┌─ Source passage
A House panel Tuesday approved a proposal aimed at tightening the sweeping reforms that lawmakers placed into Florida's child-welfare system last year.
The House Children, Families and Seniors Subcommittee unanimously approved a bill (PCB FCSS 15-02) that would tweak the new law, which passed after a series of child deaths due to abuse and neglect.
For instance, last year's measure created what are known as Critical Incident Rapid Response Teams. The teams are deployed by the secretary of the Department of Children and Families to quickly investigate child deaths in which there have been verified reports of maltreatment during the past year. Now, the subcommittee's bill would allow the teams to participate in open child-abuse investigations as well.
Additionally, the bill spells out that child protective services must be "trauma informed" --- that is, based on the idea that children can be rehabilitated by addressing the painful experiences they’ve endured, such as family violence or addicted parents.
"Untreated child trauma is a root cause of many of the most pressing problems that communities face, including poverty, crime, low academic achievement, addiction, mental health problems and poor health outcomes," noted the staff analysis of the bill.
The bill also specifies that community-based care organizations, which deliver most services to children and families in the state system, will "prioritize the use of services that are evidence-based and trauma-informed."
"It's a great step forward," said Patricia Babcock, interim director of the Florida Institute for Child Welfare. "Most of the parents that come into the system have experienced trauma themselves, either by being part of the child-welfare system as a child and/or by experiencing trauma as an adult."
Like the rapid-response teams, the Florida Institute for Child Welfare was established by last year's law, in part to fulfill the state's needs for research that would serve as a basis for practices that would improve the system. Babcock's first report to lawmakers included the recommendation that they place the requirement for trauma-informed care into law.
└─
┌─ Exercise data
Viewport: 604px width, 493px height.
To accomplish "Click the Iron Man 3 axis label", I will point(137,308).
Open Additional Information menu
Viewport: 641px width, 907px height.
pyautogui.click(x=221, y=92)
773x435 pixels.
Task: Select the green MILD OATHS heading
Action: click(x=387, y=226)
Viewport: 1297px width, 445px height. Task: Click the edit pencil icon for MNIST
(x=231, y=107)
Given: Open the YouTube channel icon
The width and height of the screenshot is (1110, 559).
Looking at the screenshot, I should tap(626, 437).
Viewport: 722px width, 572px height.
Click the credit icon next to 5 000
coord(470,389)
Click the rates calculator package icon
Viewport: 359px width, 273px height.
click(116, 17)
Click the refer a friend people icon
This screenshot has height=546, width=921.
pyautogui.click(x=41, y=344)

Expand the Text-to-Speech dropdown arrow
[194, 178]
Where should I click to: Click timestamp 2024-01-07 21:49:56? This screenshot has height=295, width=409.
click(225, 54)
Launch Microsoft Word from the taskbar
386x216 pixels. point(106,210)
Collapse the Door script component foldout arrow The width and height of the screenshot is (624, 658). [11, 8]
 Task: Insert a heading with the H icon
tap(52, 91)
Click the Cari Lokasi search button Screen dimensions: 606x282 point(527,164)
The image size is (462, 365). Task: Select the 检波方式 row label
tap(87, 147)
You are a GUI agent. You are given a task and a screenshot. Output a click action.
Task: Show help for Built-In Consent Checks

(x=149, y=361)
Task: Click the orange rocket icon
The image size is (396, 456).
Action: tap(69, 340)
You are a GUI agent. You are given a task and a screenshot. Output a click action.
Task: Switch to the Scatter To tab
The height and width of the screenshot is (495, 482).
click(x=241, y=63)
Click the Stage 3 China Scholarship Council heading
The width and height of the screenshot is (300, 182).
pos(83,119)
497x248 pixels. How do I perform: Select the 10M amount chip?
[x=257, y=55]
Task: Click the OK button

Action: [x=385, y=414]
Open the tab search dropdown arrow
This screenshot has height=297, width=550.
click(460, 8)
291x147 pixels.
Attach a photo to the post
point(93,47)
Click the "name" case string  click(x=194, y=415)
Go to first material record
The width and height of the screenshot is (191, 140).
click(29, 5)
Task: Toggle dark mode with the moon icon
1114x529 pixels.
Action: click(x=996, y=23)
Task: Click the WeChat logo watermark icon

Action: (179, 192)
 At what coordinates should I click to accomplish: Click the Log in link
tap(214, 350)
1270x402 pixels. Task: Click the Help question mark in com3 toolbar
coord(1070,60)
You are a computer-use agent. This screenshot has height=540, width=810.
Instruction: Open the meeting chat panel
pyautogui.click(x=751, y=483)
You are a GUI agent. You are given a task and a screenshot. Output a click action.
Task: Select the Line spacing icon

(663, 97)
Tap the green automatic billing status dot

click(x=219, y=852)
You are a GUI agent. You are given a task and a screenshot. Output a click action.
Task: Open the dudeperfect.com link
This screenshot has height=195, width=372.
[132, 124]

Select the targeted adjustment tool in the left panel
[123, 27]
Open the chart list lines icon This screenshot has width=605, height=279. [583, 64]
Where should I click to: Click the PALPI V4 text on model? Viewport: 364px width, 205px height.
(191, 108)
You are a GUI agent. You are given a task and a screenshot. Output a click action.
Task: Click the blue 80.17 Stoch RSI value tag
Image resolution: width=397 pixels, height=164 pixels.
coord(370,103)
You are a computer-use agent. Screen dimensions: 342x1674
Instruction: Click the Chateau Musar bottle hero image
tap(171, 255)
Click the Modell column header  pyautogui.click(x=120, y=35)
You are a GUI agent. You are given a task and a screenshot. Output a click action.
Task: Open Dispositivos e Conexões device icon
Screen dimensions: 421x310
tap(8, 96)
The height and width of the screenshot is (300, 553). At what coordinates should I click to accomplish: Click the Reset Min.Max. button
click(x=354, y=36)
└─
- Aim of the task -
Extend the article on the Florida House child-welfare bill, picking up after its last sentence.

- Your response -
"We are building on 1666 (SB 1666, last year's law), taking some of the parking-lot issues that we put aside and really addressing them," subcommittee Chairwoman Gayle Harrell, R-Stuart, said. "We're also finding some glitches here and there that we felt we needed to address and also putting in place some of the recommendations coming out of the child welfare institute."
By the same token, the new law expanded the number and types of cases to be reviewed through the state Child Abuse Death Review Committee and local committees that support it. Before that, the committees only reviewed cases that had been verified as due to abuse or neglect. Since the new law took effect, however, the committees have been required to review all deaths reported to the state abuse hotline --- resulting in an increase in the number of their cases.
This year's bill directs the state committee to develop a system for collecting data from the local committees. Under the bill, the committee must use uniform methods of collecting data.
The bill also specifies which professions must be represented on the multidisciplinary local child death review committees: the state attorney's office, the medical examiner's office, the Department of Children and Families' child protection unit, the Department of Health's child protection team, law enforcement, the school district, a certified domestic-violence center, and providers of substance-abuse and mental-health treatment.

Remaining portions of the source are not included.